Architectural Photography; Professional Techniques For Shooting Interior And Exterior Spaces
This is an excerpt from Norman McGrath’s “Architectural Photography: Professional Techniques for Shooting Interior and Exterior Spaces” (Amphoto Books, 2009, $29.95), a definitive and up-to-date guide to modern architectural photography. Topics covered include filtration for film and digital, photographic style, the basic approach to interiors and exteriors, project examples of residential and commercial spaces, photographing skyscrapers, using HDR (High Dynamic Range), evaluations and camera tests, photographic workshops, and more.—Editor
The challenge of photographing an interior is to capture the feeling of the space in a way a viewer will be able to appreciate. Viewers should be able to look at the image and visualize themselves within the space. The subject depicted is more important than the photograph itself. The photographic technique should not be overpowering but should convey the reality of the interior so seamlessly that the viewer is unaware of the medium used to record it. A photographer who can achieve this objective consistently is assured of a bright career.

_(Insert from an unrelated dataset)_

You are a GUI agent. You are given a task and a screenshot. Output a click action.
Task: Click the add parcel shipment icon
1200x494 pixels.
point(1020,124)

A photograph of an interior is a success if the final composition clearly conveys the philosophy and intent of the designer and at the same time meets the high standards of the photographer. The quality of the design to be captured greatly influences how it is photographed. In general, it is much easier to photograph a well-designed space. Where such quality is lacking, or compromised, the documentation is that much more challenging.
The photographing of interiors covers a wide range of subjects. The three most basic categories might be residential, office, and public and institutional sites, including museums, government buildings, schools, and churches as well as such gathering places as lobbies, restaurants, stores, and auditoriums. There are many variations on these basic categories of interiors, in style, dimension, personality and needs of the client, and more. An in-depth study of each category of interiors is neither practical nor possible here, but with experience, every photographer learns to perform a careful analysis of the process of documenting a space. We learn to assess the common problems that arise at each stage, and in so doing, we all end up with an approach that makes sense to us. At times you may find yourself faced with situations that are completely new to you. In such an event, try to find a common denominator with other work you’ve done, whether sheer size, scale, the mixture of light sources, or some other characteristic. In all situations, a basic starting point is to find out as much as you can about the client’s expectations and then add to that your own knowledge about how to make the shot.

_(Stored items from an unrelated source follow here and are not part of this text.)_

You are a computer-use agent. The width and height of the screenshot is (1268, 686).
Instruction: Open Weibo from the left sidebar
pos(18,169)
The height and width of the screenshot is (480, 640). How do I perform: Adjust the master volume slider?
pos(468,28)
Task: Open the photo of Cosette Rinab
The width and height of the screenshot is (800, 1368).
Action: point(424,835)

Sizing Up The Interior Beforehand
A preliminary visit to the job site can be very helpful, especially for large projects, although is not always practical. Architectural photographer Ezra Stoller used to recount how he would spend a day walking around a project, considering all the possibilities, before he even set up his camera. Today such an approach is unusual and in many instances unnecessary. But if you are working with a client for the first time, you are more likely to launch a successful relationship if you make sure that you fully understand your assigner’s intent and his or her preferences as well as peeves. When you have worked with a firm or client several times, you know what to expect and what is expected of you. Once you have established a good working relationship, you have a reasonable prospect for ongoing projects in the future.